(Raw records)

********************

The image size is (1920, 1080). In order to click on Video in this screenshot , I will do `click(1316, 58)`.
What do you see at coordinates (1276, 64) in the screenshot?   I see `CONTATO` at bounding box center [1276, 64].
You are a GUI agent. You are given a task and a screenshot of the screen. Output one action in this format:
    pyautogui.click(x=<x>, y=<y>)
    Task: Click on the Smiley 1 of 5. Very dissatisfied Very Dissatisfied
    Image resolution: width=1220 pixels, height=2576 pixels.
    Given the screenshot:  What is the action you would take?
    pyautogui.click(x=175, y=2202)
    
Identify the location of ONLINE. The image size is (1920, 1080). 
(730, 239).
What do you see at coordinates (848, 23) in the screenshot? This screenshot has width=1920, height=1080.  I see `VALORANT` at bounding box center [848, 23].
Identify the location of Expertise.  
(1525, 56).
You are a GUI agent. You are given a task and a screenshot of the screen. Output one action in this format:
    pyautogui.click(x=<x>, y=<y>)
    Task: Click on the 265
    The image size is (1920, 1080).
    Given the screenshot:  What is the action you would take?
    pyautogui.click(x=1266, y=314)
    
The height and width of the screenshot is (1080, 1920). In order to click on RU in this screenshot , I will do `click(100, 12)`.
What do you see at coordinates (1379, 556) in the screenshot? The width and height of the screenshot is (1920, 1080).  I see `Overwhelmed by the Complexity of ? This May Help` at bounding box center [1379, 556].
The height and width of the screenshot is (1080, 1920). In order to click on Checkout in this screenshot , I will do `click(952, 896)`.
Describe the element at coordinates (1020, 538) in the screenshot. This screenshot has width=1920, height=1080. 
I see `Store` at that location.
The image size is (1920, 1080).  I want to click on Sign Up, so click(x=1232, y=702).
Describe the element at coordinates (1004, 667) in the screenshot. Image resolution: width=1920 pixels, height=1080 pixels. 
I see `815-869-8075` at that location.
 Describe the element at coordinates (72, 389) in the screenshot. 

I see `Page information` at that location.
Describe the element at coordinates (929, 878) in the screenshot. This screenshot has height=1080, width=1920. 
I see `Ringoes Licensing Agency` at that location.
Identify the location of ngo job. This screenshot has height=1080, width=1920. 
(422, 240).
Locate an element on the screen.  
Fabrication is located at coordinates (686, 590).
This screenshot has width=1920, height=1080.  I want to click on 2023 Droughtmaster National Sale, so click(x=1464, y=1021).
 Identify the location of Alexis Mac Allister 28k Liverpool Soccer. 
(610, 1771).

********************

Goal
Output every line of the records above as a JSON array of strings, one string per line, leaving out any blank lines.

Exercise solution
[
  "The image size is (1920, 1080). In order to click on Video in this screenshot , I will do `click(1316, 58)`.",
  "What do you see at coordinates (1276, 64) in the screenshot?   I see `CONTATO` at bounding box center [1276, 64].",
  "You are a GUI agent. You are given a task and a screenshot of the screen. Output one action in this format:",
  "    pyautogui.click(x=<x>, y=<y>)",
  "    Task: Click on the Smiley 1 of 5. Very dissatisfied Very Dissatisfied",
  "    Image resolution: width=1220 pixels, height=2576 pixels.",
  "    Given the screenshot:  What is the action you would take?",
  "    pyautogui.click(x=175, y=2202)",
  "Identify the location of ONLINE. The image size is (1920, 1080). ",
  "(730, 239).",
  "What do you see at coordinates (848, 23) in the screenshot? This screenshot has width=1920, height=1080.  I see `VALORANT` at bounding box center [848, 23].",
  "Identify the location of Expertise.  ",
  "(1525, 56).",
  "You are a GUI agent. You are given a task and a screenshot of the screen. Output one action in this format:",
  "    pyautogui.click(x=<x>, y=<y>)",
  "    Task: Click on the 265",
  "    The image size is (1920, 1080).",
  "    Given the screenshot:  What is the action you would take?",
  "    pyautogui.click(x=1266, y=314)",
  "The height and width of the screenshot is (1080, 1920). In order to click on RU in this screenshot , I will do `click(100, 12)`.",
  "What do you see at coordinates (1379, 556) in the screenshot? The width and height of the screenshot is (1920, 1080).  I see `Overwhelmed by the Complexity of ? This May Help` at bounding box center [1379, 556].",
  "The height and width of the screenshot is (1080, 1920). In order to click on Checkout in this screenshot , I will do `click(952, 896)`.",
  "Describe the element at coordinates (1020, 538) in the screenshot. This screenshot has width=1920, height=1080. ",
  "I see `Store` at that location.",
  "The image size is (1920, 1080).  I want to click on Sign Up, so click(x=1232, y=702).",
  "Describe the element at coordinates (1004, 667) in the screenshot. Image resolution: width=1920 pixels, height=1080 pixels. ",
  "I see `815-869-8075` at that location.",
  " Describe the element at coordinates (72, 389) in the screenshot. ",
  "I see `Page information` at that location.",
  "Describe the element at coordinates (929, 878) in the screenshot. This screenshot has height=1080, width=1920. ",
  "I see `Ringoes Licensing Agency` at that location.",
  "Identify the location of ngo job. This screenshot has height=1080, width=1920. ",
  "(422, 240).",
  "Locate an element on the screen.  ",
  "Fabrication is located at coordinates (686, 590).",
  "This screenshot has width=1920, height=1080.  I want to click on 2023 Droughtmaster National Sale, so click(x=1464, y=1021).",
  " Identify the location of Alexis Mac Allister 28k Liverpool Soccer. ",
  "(610, 1771)."
]